Grade 4: Data Management and Probability

Planning: Term #

Tracking: Ach. Level

Overall Expectations

1

2

3

4

• collect and organize discrete primary data and display the data using charts and graphs, including stem-and-leaf plots and double bar graphs;

• read, describe, and interpret primary data and secondary data presented in charts and graphs,including stem-and-leaf plots and double bar graphs;

• predict the results of a simple probability experiment, then conduct the experiment and compare the prediction to the results.

Specific Expectations

Collection and Organization of Data

– collect data by conducting a survey (e.g., “Choose your favourite meal from the following list: breakfast, lunch, dinner, other.”) or an experiment to do with themselves, their environment, issues in their school or the community, or content from another subject, and record observations or measurements;

– collect and organize discrete primary data and display the data in charts, tables, and graphs (including stem-and-leaf plots and double bar graphs) that have appropriate titles, labels (e.g., appropriate units marked on the axes), and scales (e.g., with appropriate increments) that suit the range and distribution of the data, using a variety of tools (e.g., graph paper, simple spreadsheets, dynamic statistical software).

Data Relationships

– read, interpret, and draw conclusions from primary data (e.g., survey results, measurements, observations) and from secondary data (e.g., temperature data in the newspaper, data from the Internet about endangered species), presented in charts, tables, and graphs (including stem-and-leaf plots and double bar graphs);

– demonstrate, through investigation, an understanding of median (e.g.,“ The median is the value in the middle of the data.
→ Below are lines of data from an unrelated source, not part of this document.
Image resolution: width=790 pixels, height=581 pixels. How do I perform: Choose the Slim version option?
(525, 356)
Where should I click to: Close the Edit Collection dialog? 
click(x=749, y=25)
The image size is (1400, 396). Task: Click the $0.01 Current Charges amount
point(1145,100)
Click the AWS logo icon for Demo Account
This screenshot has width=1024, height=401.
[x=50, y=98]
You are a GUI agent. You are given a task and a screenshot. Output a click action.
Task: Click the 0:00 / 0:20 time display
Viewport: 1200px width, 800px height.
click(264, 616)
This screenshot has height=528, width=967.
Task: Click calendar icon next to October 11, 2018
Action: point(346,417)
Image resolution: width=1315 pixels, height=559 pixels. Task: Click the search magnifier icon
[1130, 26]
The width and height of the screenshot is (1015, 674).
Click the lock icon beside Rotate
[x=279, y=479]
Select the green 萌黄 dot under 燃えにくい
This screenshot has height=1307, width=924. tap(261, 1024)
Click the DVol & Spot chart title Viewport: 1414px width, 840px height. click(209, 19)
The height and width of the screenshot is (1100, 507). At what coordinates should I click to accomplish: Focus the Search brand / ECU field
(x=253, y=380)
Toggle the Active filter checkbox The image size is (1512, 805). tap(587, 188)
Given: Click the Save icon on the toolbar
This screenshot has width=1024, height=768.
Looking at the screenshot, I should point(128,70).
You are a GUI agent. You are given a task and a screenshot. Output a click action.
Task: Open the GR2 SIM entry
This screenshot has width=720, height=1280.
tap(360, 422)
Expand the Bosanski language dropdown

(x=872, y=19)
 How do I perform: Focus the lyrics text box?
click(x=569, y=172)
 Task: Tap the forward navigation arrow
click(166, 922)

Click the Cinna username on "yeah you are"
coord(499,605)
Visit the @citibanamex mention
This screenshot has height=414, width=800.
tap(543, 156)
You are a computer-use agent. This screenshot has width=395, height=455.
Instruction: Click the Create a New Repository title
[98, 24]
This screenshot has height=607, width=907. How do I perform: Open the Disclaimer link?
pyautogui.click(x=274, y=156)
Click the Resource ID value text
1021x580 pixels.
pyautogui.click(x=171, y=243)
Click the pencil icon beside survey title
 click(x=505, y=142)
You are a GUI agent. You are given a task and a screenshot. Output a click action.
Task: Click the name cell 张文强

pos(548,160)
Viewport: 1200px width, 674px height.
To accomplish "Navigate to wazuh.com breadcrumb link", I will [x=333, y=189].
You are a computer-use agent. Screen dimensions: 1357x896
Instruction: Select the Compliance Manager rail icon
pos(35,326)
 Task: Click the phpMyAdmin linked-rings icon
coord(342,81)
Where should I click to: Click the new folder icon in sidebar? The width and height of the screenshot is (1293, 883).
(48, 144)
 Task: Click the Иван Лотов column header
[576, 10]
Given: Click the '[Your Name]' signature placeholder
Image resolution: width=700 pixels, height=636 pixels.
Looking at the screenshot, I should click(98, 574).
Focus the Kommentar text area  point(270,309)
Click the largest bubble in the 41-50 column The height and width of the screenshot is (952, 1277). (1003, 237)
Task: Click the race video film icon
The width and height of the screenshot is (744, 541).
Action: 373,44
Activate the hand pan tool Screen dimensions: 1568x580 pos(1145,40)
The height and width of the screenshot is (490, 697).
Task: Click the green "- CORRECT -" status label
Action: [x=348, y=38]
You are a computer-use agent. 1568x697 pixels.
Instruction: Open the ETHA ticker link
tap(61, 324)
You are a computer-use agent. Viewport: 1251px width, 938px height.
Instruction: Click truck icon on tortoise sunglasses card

If there are two middle values, you have to calculate the middle of those two values.”), and determine the median of a set of data (e.g., “I used a stem-and-leaf plot to help me find the median.”);

– describe the shape of a set of data across its range of values, using charts, tables, and graphs (e.g. “The data values are spread out evenly.”; “The set of data bunches up around the median.”);

– compare similarities and differences between two related sets of data, using a variety of strategies (e.g., by representing the data using tally charts, stem-and-leaf plots, or double bar graphs; by determining the mode or the median; by describing the shape of a data set across its range of values).

Probability

– predict the frequency of an outcome in a simple probability experiment, explaining their reasoning; conduct the experiment; and compare the result with the prediction (Sample problem: If you toss a pair of number cubes 20 times and calculate the sum for each toss, how many times would you expect to get 12? 7? 1? Explain your thinking. Then conduct the experiment and compare the results with your predictions.);

– determine, through investigation, how the  umber of repetitions of a probability experiment can affect the conclusions drawn (Sample problem: Each student in the class tosses a coin 10 times and records how many times tails comes up. Combine the individual student results to determine a class result, and then compare the individual student results and the class result.).